Direct Primary Care, in my humble opinion, is the last and only hope for primary care in general. With this in mind, I want to share this article called How doctors across the country—fed up, burned-out, and disillusioned—are trying to reclaim the soul of medicine. It was written by Emily Silverman who is an internal-medicine physician at UCSF, writer, and creator of The Nocturnists. The article is LONG but hits every aspect of DPC. If you ever want to know about DPC or how to start a Direct Primary Care clinic then read this article!
My favorite quotes from the article:
Vance Lassey, MD: “It’s the only conference where the attendees are smiling, not milling around like zombies in the land of the dead,” he’d written in an email. “Maybe you’ll find ‘your people’ there. I know I did.”
Kennethy Qiu: “It just doesn’t make sense anymore for a two-cent lisinopril to go through insurance,” says Kenneth Qiu, a DPC doctor in Virginia who started his practice right out of residency. “The things that don’t need to be insured, we’ve literally pulled out of insurance.”
Jeffrey Gold, MD: Most patients have some core fear they want to express, Gold explained, and part of our role as doctors is to locate and validate those fears. “Only now, I can tell them, ‘You don’t have to pretend you have back pain,’” he said. “Let’s have a cup of coffee, shoot the breeze. I don’t have to worry about what I’m going to code for. And it’s kind of fun to hear stories about the war and other stuff that happened before we were born.”

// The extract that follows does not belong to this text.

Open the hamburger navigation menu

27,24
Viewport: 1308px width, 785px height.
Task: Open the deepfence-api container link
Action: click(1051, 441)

And here is from the author at the end:
Then I remembered the persistence of the DPC doctors. The sense of purpose and community in the hotel ballroom. Something was driving these people up the mountain—the new entrepreneur, doing a pap smear on the floor of an unfurnished exam room; the family doctor, pedaling her Velomobile to work at the crack of dawn with her strobe light on; the mournful introvert, listening to war stories over a cup of coffee, and then heading home to toss and turn in bed. For all of them, the DPC movement is both radical and vulnerable. Being among its people, even for just a short time, had felt a bit like holding a hummingbird—the soul of medicine, delicate and thrumming and inviolable. As one doctor put it, “You could pay me ten million dollars and I’d give it away and keep living in my camper and being a doctor. That’s how much I love medicine.”